Garrison was behind the counter. Like I said, he was a thin black guy in his thirties with eyes that don’t exactly look the same direction. He’d poured me a cup of coffee the morning before.

He says, “Here’s a black cat!” He spat on the floor and crossed himself. “You come back here after what happened yesterday? Tom Davin, of all people?”

I sat at a stool. “You still serve coffee in your place, Garrison?”

He poured me a cup, carefully, like I was a pit bull. “You know, Jo-Ball may have just ruined my business.”

“I’m sure it was nothing personal, Garrison. Look, there was a woman here Sunday morning having breakfast with Johnny. Just before he got shot he told me about it. Did you see her?”

His eyes wandered around the room a little, like each was watching a different fly buzz the room.

“You shaved, Tom. You look almost friendly.”

“Know who she was?”

“I seen her, sure, with Jo-Ball.”

Garrison was not part of any crew, and not a goofball, and as far as I knew had no idea that Jo-Ball was anything other than maître d’ at Dominic’s.

I dumped four sugars in my coffee. “How often she and Jo-Ball have a sit-down?”

Garrison shrugged. “Hell, I dunno. I only seen her that once. Say, what do you care about this gal, anyway?”

“I have a special interest in what they were talking about.”

“You work for insurance companies, don’t you?”

“I do.”

“This for his life insurance or some shit?”

“Can you describe her?”

His eyes went looking for the flies in the room again. “I don’t think so.”

“Was she white or black or Hispanic or Chinese or—”

“White.” It almost sounded like he was guessing an answer on a game show.

“So she was white. Tall, small, fat, thin—”

“Medium.”

“Hair?”

“I think she was wearing a hat.”

“Red, white, black, pink—”

“Man, I dunno.”

“Eye color?”

“Man, I dunno.”

“Did she say anything to you?”

“Nuh uh. I think Jo-Ball ordered for both, the way he does. Did.”

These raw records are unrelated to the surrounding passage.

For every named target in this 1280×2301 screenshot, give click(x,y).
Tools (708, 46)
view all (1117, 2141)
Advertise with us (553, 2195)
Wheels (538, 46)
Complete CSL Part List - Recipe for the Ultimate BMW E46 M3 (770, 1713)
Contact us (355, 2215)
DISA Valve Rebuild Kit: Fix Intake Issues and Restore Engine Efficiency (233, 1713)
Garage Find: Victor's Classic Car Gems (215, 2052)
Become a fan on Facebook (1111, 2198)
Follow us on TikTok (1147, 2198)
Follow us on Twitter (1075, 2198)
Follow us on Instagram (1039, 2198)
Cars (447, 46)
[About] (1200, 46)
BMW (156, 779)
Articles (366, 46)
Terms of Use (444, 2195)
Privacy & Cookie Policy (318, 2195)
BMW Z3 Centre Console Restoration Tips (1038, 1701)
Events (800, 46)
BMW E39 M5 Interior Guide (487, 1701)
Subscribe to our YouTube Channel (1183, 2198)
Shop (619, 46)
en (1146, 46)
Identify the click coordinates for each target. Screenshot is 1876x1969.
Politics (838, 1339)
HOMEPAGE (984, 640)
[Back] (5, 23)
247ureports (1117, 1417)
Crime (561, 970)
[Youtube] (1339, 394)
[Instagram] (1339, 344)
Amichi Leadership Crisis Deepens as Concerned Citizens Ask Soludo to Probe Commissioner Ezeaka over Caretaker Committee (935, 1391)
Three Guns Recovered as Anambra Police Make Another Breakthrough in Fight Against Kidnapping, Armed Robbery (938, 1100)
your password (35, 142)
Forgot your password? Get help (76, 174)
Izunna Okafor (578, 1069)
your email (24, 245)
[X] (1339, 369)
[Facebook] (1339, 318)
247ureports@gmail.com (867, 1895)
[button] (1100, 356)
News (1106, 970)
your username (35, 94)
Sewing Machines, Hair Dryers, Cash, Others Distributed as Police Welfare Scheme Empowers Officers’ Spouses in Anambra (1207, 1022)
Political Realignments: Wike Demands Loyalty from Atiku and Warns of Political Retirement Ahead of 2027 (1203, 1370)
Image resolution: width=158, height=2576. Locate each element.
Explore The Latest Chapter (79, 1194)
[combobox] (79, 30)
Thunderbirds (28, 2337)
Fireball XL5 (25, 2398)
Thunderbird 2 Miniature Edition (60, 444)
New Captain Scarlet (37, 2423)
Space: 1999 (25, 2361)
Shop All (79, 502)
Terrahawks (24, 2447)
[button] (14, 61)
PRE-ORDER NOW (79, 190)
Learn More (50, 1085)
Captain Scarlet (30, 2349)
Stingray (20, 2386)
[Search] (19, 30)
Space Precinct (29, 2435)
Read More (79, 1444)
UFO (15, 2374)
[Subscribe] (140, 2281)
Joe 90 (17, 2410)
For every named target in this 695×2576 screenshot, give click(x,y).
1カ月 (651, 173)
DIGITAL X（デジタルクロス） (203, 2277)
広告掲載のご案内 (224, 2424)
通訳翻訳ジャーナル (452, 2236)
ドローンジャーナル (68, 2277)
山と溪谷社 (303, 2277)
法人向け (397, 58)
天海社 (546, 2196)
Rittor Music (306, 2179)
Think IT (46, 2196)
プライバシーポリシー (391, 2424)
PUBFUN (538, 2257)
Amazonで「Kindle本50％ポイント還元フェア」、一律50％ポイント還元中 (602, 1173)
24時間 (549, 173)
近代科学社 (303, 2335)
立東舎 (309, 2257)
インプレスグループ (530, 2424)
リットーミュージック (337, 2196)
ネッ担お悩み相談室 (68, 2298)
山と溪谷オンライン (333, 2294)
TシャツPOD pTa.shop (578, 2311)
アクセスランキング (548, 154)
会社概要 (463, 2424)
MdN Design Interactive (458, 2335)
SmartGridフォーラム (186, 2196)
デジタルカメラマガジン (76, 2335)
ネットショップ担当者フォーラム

“Can you at least tell me what she was like? Did she remind you of anybody?”

“Man, I dunno.”

As any cop will tell you, eyewitness accounts can be insanely screwy. I remember once in high school the NYPD came in and were trying to interest seniors in joining the force. We were in the auditorium, and they staged an incident in which a student ran through and stole the policeman’s cap and ran out. Then the cop called on us to describe what we saw, what the hat thief looked like. I got it a hundred percent right, and it made me think that maybe I had what it took to be a cop, except I wanted to be a painter. Anyhow, nobody else in the room could agree on what color hoodie the thief was wearing (purple) or if he was wearing a hat (he was, a white visor) or if the guy was ethnic (he was Bobby Chin from my English lit class—even with the sunglasses I recognized the lucky dragon ring on his left hand). It was kind of amazing nobody could even agree on how tall or short he was, though he did a little jump to snatch the hat off the cop. Witnesses are terrible witnesses. Garrison was worse.

So I says, “So you never seen her before anywhere, or since?”

He says, “Nope.”

We stared at each other. I looked at one of his eyes, and then the other. Neither was lying. Considering his eyesight may not have been that great, I could hardly bust his shoes much more on the girl.

“OK, but if you remember anything more, there’s twenty bucks in it for you.”